Policy configurations
Concurrency control
Concurrency control protects your backend service by limiting the number of simultaneous requests. The gateway counts the requests it is processing, and when this count reaches a specified threshold, it immediately blocks subsequent traffic to prevent the backend service from being overloaded and to ensure its availability.
Traffic shaping
Traffic shaping monitors an API's queries per second (QPS). When the QPS reaches a specified threshold, the gateway immediately blocks traffic. This prevents sudden traffic spikes from overwhelming the backend service and ensures high availability.
Circuit breaking policy
A circuit breaking policy protects your backend service by monitoring its response time or error ratio. When a specified threshold is exceeded, the gateway "trips the circuit" and stops sending requests to the service for a set duration. This action prevents cascading failures and ensures high availability. After the duration passes, the gateway cautiously resumes sending requests to the resource.
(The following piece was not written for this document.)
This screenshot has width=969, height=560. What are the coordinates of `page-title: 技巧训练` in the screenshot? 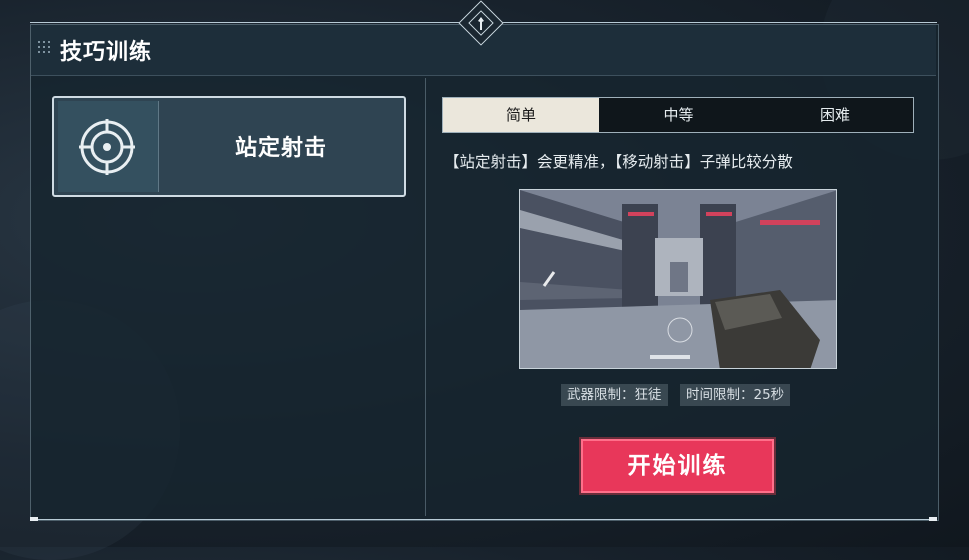 It's located at (106, 52).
IP blacklist and whitelist policy
The IP blacklist and whitelist policy controls client access to your services based on a pre-configured list of IP addresses that are either allowed (whitelist) or denied (blacklist).
Timeout policy
AI Gateway lets you set API-level timeouts, defining the maximum time the gateway waits for a response from a backend service. If no response is received within this period, the gateway returns an HTTP 504 Gateway Timeout status code to the client.
Retry policy
AI Gateway can automatically retry failed requests at the API level. You can configure retries to be triggered by specific conditions, such as a connection failure, an unavailable backend service, or a specific HTTP status code, to trigger a retry.
Header modification policy
The header modification feature lets you modify request headers before they are sent to the backend service, and response headers before they are returned to the client.
Plugin configurations
-
Click the Add Plug-in tab.
-
In the Quick Navigation section, find the desired plugin by type or by searching its name, and then click the plugin card:
-
If the plugin is not installed, click Install and Configure in the dialog box that appears. Then, configure the plugin rules and enable it.
-
If the plugin is already installed, configure the plugin rules and enable it in the dialog box that appears.
-
-
Click OK. You are redirected to the API attachment list, where you can view its attachment status.
In the attachment list, the Inbound Processing section shows jwt-auth (disabled) and key-auth (enabled). The Outbound Processing section shows key-auth (enabled) and jwt-auth (disabled). The backend service address is test.static. The request flows from the front-end API, through Inbound Processing, to the backend service, and then through Outbound Processing.